Write only the number of lines in the entries that hold the string "will".

[Collected data entries]
=== Begin Enclosure ===

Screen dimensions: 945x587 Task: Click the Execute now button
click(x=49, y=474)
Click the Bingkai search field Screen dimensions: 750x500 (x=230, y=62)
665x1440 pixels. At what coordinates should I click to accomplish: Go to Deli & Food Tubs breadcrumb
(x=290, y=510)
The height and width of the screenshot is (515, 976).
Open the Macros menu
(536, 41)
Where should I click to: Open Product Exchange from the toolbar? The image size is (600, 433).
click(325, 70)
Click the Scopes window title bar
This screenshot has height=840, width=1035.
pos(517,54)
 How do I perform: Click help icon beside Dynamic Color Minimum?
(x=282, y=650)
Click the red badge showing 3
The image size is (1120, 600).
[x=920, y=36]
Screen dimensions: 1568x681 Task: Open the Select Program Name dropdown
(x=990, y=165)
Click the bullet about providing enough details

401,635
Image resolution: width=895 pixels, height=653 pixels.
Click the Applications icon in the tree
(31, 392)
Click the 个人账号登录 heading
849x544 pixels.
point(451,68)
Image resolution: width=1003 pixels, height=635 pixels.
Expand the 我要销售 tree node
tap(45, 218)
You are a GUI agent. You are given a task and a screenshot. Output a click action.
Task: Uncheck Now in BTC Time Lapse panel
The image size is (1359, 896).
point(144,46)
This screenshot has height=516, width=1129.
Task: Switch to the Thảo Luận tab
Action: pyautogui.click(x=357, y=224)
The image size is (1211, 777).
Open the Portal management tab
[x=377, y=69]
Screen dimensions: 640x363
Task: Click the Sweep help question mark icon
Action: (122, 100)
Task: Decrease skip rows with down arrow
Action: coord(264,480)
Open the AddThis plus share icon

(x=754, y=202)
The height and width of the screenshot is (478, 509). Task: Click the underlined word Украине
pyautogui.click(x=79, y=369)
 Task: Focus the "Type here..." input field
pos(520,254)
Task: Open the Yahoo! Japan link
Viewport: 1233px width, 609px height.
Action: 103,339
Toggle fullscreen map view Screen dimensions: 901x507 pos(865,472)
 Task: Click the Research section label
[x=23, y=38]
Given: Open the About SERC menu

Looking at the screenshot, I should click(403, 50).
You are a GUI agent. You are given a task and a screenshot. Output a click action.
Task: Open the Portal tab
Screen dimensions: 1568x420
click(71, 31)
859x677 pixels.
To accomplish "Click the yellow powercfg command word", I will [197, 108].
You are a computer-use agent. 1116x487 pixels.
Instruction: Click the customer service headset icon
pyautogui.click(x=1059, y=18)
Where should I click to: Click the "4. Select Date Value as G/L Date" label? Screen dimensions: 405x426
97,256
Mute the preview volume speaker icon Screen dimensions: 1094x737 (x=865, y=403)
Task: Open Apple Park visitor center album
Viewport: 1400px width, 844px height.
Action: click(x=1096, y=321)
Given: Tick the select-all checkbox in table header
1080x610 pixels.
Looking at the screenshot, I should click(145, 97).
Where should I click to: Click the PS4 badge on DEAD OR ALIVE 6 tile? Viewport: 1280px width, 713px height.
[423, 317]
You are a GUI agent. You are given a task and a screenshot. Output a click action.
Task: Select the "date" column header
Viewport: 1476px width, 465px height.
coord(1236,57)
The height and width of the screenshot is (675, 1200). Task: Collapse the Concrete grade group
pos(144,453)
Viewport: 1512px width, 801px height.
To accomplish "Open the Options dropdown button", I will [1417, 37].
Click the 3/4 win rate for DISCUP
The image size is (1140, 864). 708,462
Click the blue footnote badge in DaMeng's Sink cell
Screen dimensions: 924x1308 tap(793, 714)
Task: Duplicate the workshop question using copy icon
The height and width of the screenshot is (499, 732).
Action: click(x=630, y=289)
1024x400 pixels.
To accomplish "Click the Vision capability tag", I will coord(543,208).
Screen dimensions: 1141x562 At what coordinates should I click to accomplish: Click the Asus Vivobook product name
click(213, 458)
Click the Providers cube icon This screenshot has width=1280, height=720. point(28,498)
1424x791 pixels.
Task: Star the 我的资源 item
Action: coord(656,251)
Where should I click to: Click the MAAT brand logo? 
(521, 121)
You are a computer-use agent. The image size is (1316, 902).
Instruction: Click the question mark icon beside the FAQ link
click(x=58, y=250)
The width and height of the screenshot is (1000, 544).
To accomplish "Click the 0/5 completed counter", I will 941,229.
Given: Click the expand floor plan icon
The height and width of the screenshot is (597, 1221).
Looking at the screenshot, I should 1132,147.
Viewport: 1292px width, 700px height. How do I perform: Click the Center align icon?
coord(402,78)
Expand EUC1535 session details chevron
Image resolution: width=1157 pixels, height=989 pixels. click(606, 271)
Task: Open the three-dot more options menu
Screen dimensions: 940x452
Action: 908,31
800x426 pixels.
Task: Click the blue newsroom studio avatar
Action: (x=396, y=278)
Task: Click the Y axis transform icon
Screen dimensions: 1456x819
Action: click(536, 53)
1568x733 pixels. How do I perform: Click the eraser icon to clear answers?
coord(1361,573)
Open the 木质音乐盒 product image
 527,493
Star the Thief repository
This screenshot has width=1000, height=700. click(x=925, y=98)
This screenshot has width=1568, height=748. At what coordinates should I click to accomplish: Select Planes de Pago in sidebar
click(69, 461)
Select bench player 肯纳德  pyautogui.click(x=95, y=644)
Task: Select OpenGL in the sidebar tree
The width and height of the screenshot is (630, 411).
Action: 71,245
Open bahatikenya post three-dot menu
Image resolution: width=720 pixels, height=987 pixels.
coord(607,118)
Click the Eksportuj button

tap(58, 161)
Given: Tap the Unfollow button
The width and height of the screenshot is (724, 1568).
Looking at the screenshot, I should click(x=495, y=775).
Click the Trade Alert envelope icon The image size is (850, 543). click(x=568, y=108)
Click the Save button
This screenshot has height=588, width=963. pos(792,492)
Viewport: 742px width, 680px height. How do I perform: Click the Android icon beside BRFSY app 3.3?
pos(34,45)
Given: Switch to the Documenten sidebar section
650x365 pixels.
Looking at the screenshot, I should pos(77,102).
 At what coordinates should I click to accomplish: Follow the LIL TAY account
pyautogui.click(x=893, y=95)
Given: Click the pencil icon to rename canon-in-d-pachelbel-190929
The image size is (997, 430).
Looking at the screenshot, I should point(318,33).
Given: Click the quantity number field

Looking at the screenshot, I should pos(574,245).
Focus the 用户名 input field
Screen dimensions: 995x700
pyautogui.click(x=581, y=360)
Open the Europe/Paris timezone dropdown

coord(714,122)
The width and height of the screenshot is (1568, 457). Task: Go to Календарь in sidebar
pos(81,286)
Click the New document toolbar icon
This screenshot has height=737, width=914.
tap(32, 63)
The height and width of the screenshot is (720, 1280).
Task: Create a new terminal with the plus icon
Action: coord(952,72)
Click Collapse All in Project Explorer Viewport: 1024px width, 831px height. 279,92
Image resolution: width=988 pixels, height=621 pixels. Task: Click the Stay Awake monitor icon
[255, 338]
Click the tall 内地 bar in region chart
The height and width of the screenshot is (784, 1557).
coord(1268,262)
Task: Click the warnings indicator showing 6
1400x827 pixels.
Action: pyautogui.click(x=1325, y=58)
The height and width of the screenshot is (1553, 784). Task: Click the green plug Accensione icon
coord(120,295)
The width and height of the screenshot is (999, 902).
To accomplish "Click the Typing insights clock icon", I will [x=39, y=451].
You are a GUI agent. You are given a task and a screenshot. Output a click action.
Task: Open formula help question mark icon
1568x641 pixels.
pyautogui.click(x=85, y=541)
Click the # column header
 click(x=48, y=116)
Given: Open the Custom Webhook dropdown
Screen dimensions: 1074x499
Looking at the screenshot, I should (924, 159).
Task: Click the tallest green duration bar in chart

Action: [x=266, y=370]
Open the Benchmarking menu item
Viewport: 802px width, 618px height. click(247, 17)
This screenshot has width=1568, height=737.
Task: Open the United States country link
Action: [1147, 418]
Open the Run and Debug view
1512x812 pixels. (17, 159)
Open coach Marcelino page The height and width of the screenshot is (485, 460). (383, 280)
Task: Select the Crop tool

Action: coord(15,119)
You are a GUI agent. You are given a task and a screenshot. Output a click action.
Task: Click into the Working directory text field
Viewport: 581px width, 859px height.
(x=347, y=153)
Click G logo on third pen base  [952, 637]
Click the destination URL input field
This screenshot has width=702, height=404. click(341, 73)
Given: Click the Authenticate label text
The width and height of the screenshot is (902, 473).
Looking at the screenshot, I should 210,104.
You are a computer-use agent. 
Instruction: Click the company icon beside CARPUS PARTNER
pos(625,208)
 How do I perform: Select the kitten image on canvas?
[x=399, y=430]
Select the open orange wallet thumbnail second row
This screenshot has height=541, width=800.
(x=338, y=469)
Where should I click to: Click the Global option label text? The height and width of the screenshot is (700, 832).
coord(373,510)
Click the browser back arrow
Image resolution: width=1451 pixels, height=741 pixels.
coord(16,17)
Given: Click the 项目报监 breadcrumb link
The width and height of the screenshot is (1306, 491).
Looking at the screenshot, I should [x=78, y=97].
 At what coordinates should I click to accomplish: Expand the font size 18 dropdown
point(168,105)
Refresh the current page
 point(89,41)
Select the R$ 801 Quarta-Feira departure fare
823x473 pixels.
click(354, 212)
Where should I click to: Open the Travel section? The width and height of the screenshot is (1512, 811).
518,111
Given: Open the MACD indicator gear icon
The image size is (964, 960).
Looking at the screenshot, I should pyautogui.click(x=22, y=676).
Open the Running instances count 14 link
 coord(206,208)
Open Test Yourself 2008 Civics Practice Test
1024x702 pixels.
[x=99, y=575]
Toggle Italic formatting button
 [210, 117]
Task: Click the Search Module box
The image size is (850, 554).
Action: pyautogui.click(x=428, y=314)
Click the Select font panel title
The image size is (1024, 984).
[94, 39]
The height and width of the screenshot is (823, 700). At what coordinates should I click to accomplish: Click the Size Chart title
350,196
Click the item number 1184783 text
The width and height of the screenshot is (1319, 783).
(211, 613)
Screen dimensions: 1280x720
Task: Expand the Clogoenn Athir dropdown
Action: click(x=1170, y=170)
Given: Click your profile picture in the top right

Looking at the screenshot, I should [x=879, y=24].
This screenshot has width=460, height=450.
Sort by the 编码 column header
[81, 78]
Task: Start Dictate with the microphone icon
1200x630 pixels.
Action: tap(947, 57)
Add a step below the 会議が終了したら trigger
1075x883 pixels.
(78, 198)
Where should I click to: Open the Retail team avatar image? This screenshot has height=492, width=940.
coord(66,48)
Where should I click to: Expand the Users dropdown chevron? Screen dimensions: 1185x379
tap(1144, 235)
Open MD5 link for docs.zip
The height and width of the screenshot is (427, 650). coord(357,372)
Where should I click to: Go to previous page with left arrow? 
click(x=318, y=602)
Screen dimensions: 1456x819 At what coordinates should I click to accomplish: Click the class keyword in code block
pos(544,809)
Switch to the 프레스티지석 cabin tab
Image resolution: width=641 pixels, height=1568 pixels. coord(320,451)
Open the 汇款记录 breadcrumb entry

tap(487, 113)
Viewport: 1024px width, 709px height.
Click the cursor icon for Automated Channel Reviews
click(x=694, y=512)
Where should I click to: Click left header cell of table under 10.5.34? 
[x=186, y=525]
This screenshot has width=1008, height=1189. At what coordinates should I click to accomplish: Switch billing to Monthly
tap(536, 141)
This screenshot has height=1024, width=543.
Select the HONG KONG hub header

=== End Enclosure ===

Expected answer. 5